The Pros and Cons of Eating Starchy Vegetables

Starchy vegetables are staple foods in many cultures and cuisine types. You can eat plenty of starch and not suffer from any sort of overdose or other toxicity. Starch will also provide energy for you as your body breaks it down. However, there are a number of pros and cons as well that are associated with eating starchy vegetables.

Starch is a type of carbohydrate. It is made up of a series of different molecules that resemble sugar molecules in many ways. In fact, starch is formed up from a number of different types of glucose and closely resembles the sugar cellulose. Because of the many and varied benefits and risks of ingesting lots of glucose, starch is oftentimes considered to be in a similar category of foods. Read on for a few of the pros and cons of eating starchy vegetables.
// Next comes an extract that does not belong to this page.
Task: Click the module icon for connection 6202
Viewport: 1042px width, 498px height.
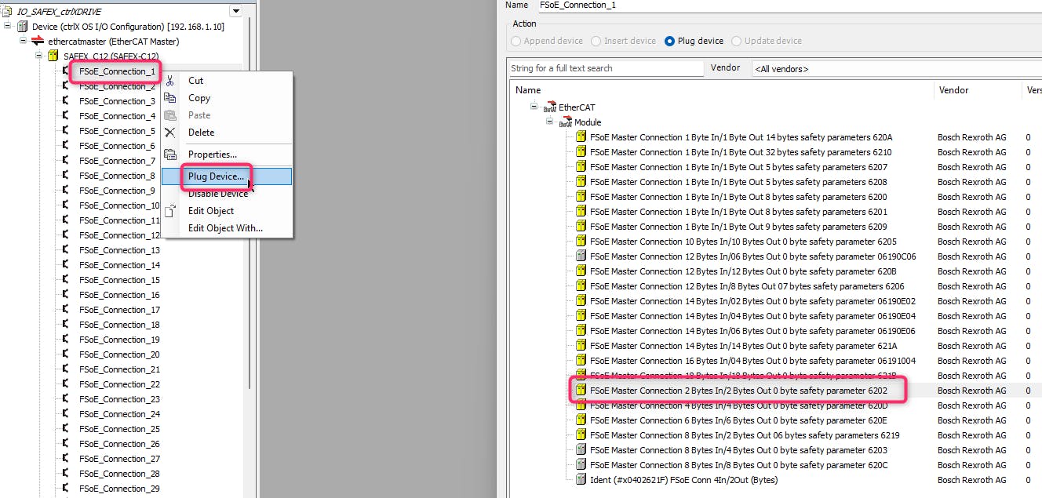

Pro: Starchy Vegetables Give Energy

Starchy vegetables tend to be able to provide you with a solid load of energy. Potatoes and other starches contain thick and heavy molecules containing loads of glucose and other related sugar type molecules. These molecules can be broken down by various proteins and enzymes in your body in order to produce energy. Because starches are so thickly packed with these types of molecules, they can give you long lasting energy that will stick with you long after you’ve finished eating the food itself.

Pro: Starchy Vegetables Are Low in Fat and Sodium

Another benefit of starchy vegetables is that they tend to provide you with a heavy load of nutrients and energy, without giving you too many calories. They are usually not packed with sodium, fat or excess calories in general. This makes them a good staple food, although they must be mixed in with other types of food in order to properly provide nutrients for a well balanced meal.

Con: Starchy Vegetables Raise Blood Glucose

One of the big complaints that people often have with starchy vegetables is that they quickly raise the level of blood glucose in your body. Blood sugar fluctuation can cause a number of different problems for you, including potential energy shifts and irritability. Because starches deliver a load of glucose to your blood quickly, it can be difficult to control your blood glucose level after you eat a big portion of starchy vegetables.

Con: Diabetes Links

Some findings suggest that starchy vegetables may be linked in with insulin production errors and abnormalities. The lack of a proper insulin production system in your body will oftentimes lead to conditions like diabetes. This is a major health concern that can develop over time. The links between diabetes and starchy vegetable consumption are somewhat limited in scope, however.